Basically I just did well with the pump alone until my pancreas transplant.
Sorry I can't be more help. It didn't work for me. Which one do you have, Dexcom or Medtronic?
Over the years, I've been really restricted due to kidney issues (high potassium can kill you). It takes some effort, but redirecting conversations when people question what you are or are not eating just takes a bit of practice. "Doesn't so-and-so look beautiful?"....."Wasn't that beef tender?"....."What are your plans for the new year?"...
Bottom line is, enjoy the people, enjoy being able to attend, and I wish you the best New Year. So do what you have to do.
Hi there. Your nephrologist is right. I found this to happen back in the days before most of the nephs knew this. The kidney has something to do with the breakdown of insulin (I believe) so you get more bang for your buck. My insulin requirements dropped, I was an insulins sensitive type 1 to start.

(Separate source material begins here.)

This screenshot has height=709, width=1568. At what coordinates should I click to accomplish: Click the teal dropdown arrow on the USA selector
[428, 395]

I would recommend either of the books "Using Insulin" or "Think Like a Pancreas" and you will get some great, easy to understand info on how to dose and adjust doses given the ever changing nature of both diabetes and kidney disease.
I'm sorry, but as a type 1 diagnosed in 1966, I think you are worrying far too much. There is nothing stopping your son from achieving all his goals in life. He is not going to die an early death unless you didn't teach him to look both ways before crossing the road (along with texting while walking). Sorry if I sound flippant, but my suspicion is that maybe you are putting some limits on him. And as for other people? F-them. If they try to comment or give advice ask them what their qualifications are - CDE? RD? MD? Otherwise you will work with your own medical team to take care of your child.

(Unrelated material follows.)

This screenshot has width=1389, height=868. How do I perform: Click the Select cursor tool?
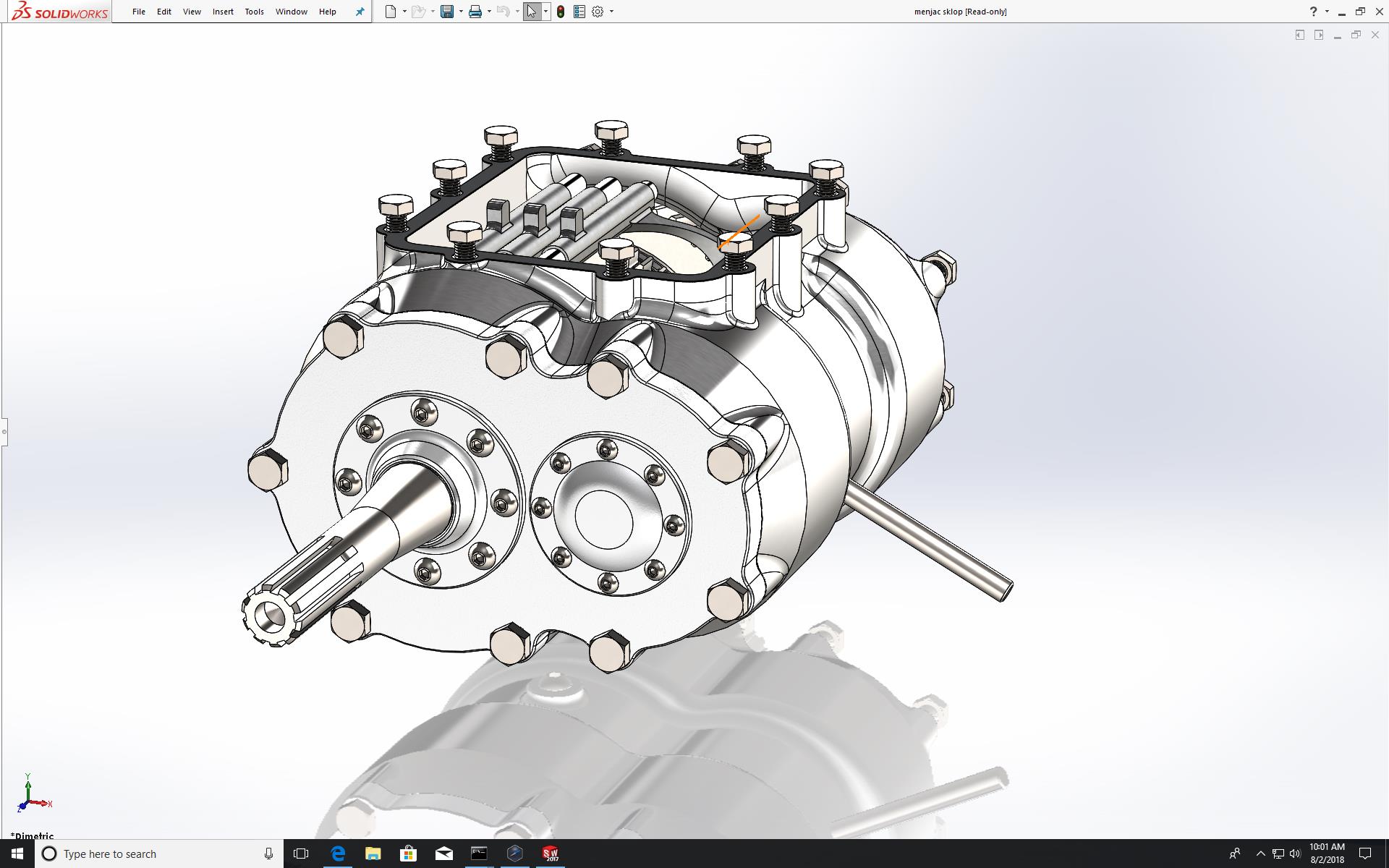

So, in my mind, what you need to do is that all of the family needs to know what to do. How to test. Count carbs, know insulin to carb ratios, basal rates, etc. Pumpin is amazing and something to consider. And while your son is more than capable of learning what to do to take care of himself, it is also important that you take the burden from him if it becomes too much. Diabetes is a lot of work so if he wants you to give him a shot (especially if he's sick with something), count his carbs, or whatever, make sure you know how to do it.
otherwise, the most important thing you can do is typical parental stuff. Homework, activities, friends, sports, etc.
If you need better info and more detailed, I would suggest the books "Think Like a Pancreas" and "Using Insulin". It will help you customize his regimes. Also "Pumping Insulin" if you decide to go that route.
Remember, latest studies show that type 1 diabetics live pretty much as long as anybody else. Would you believe that the Joslin center (THE place in the world for diabetes research and info) has 50 and 75 year medalist awards. These are for people who have lived with type 1 for half, or three quarters of a century.
Not only would I check with the doc, would consult my local chapter of the ADA. They may have some resources for you. Also, do you have an organization that helps folks similar to yourself with low vision? In Canada we have the CNIB that has a load of helpful devices.
Sorry I can't be more help. Oh, and your pharmacist might know of something or someone or a group that can help.